External tasks perfectly fulfill the asynchronous communication requirements in the optimized architecture shown in Figure 4, but at the same time, they eliminate the need for deploying a specialized message bus component. The mystery is that an external task itself is implemented based on REST API, but it simulates the decoupling effect of Message Bus. The Long Polling feature is also supported to avoid polling constantly by the client and reduce the number of HTTP requests.
For the 4 RESTful web services implemented based on JAX-RS in the previous sample application, you can modify them to adopt external tasks.
Implement the embedded process engine. Camunda Workflow is lightweight and can be started as part of the JAX-RS web service.
Use the Camunda Modeler to make a workflow definition file, as shown in Figure 6. Because you need to implement the External Task pattern, you need to set the task in the definition as external with a unique topic name.
Figure 6. Workflow definition in Camunda Modeler
Delete the original Java codes of workflow control logic and REST API calls to each worker microservice. Add the codes to start the Camunda Workflow engine process. This way, there are no more Java codes for the state management of the entire workflow. The Camunda Workflow Engine takes care of the workflow execution. Using the graphic tool of the Camunda Modeler also greatly improves the development efficiency for complex workflow processes.

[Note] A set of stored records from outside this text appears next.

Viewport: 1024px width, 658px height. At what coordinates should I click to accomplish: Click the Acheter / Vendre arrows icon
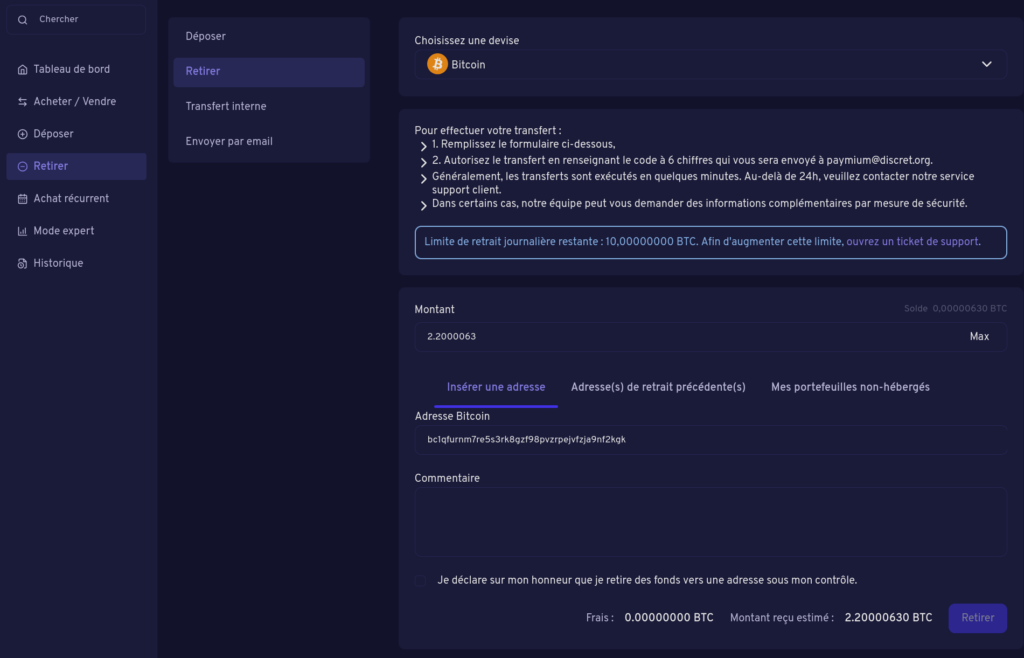23,102
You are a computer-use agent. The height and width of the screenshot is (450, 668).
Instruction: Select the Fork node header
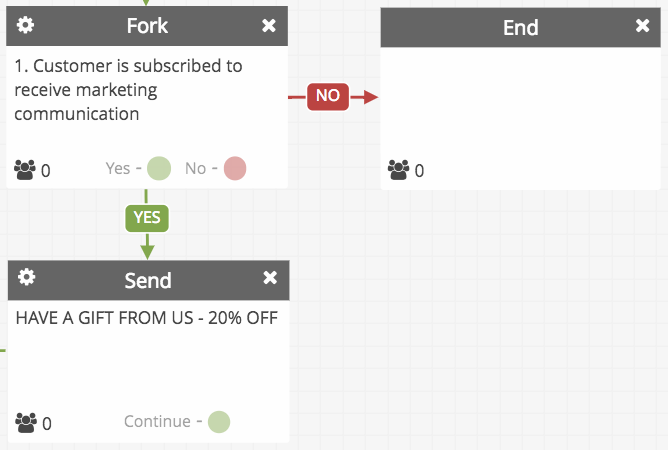[147, 26]
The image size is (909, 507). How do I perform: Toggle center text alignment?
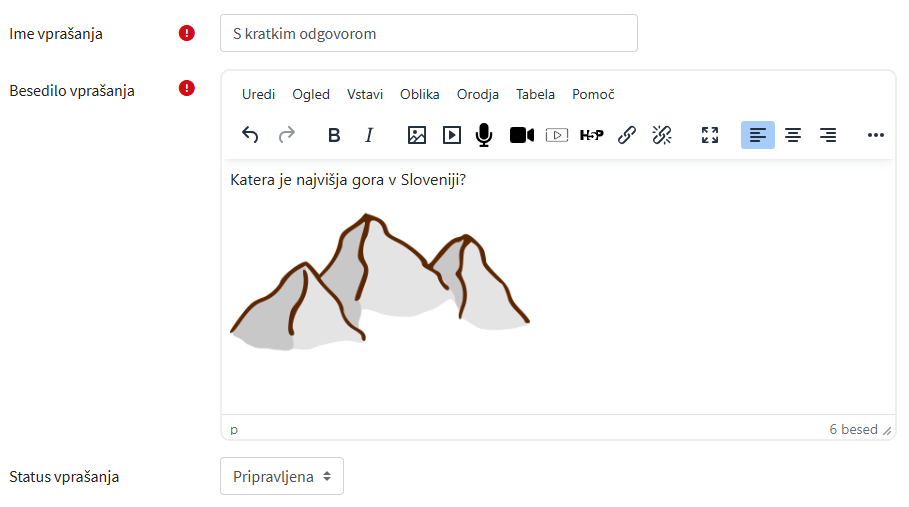point(793,135)
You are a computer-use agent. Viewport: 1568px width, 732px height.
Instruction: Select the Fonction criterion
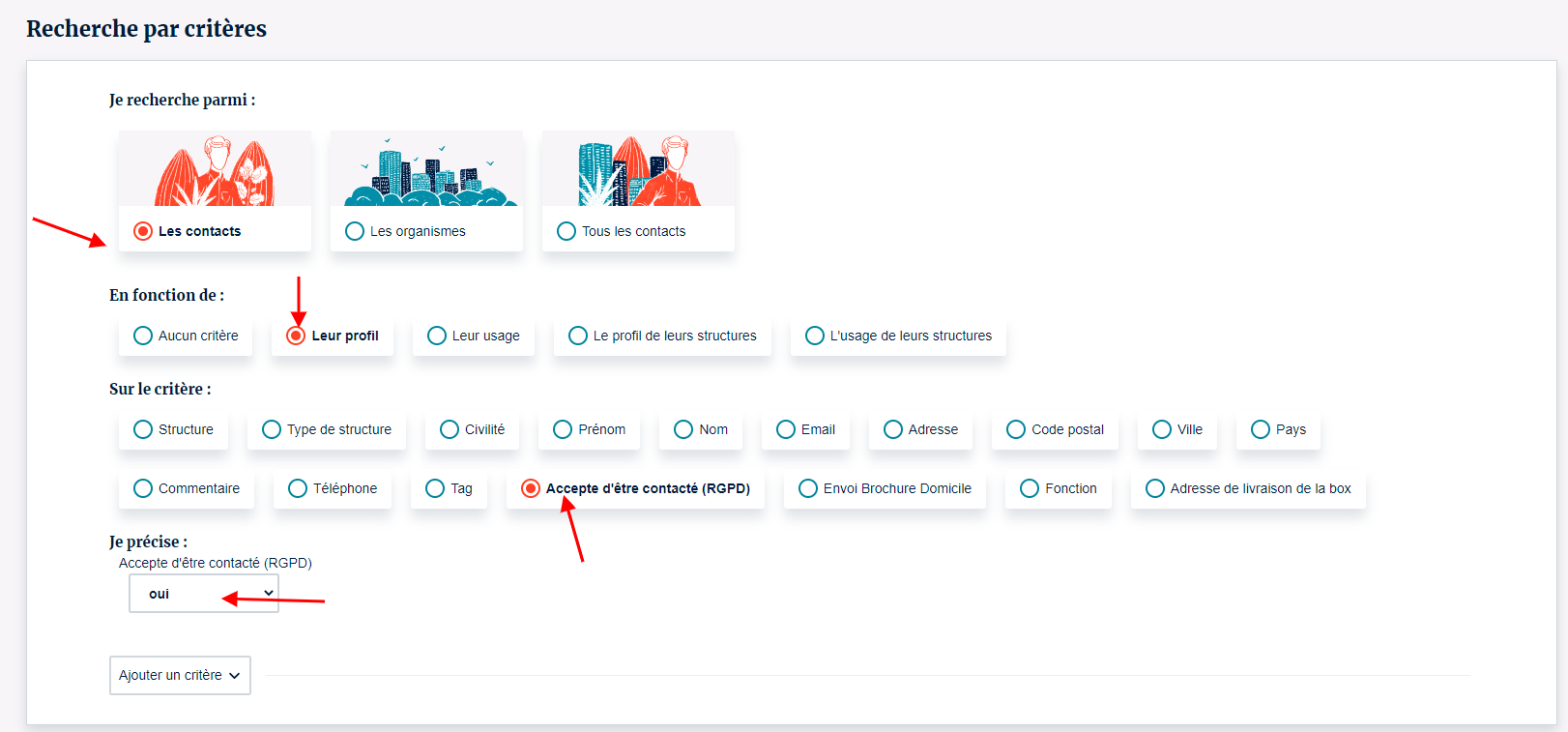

For Worker microservices (
Check Credit Card,
Check Item Info,
Charge Credit Card):
Import the Camunda External Task Client, which supports Java and Node.js.
Delete the original REST API interface, add the initial subscription process to the external task topic and handler method when a task occurs. Therefore, for worker microservices, only the interface needs to be modified and the original business processing logic does not need to be changed, hence the migration effort is small.
After completing this migration, you can deploy and run all applications as containers. You can even use Camunda web apps to monitor the running status of the workflow. For more details about the migrated implementation, refer to the GitHub repository of the demo.
Figure 7 shows the architecture implemented using the Camunda BPM Workflow Engine:
Figure 7. Optimized architecture with Camunda BPM Workflow Engine
This article introduces a method to optimize the architecture of a workflow application composed of multiple microservices using the External Task pattern of the Camunda BPM Workflow Engine. The proposed new architecture can improve the cohesion, reduce the coupling between services, improve application availability and scalability, simplify the development, and make the entire application more suitable for the operation and maintenance on the container platform. You can use it as a reference architecture when designing a new workflow application or modernize a legacy workflow application targeting to run on a container platform like OpenShift or Kubernetes.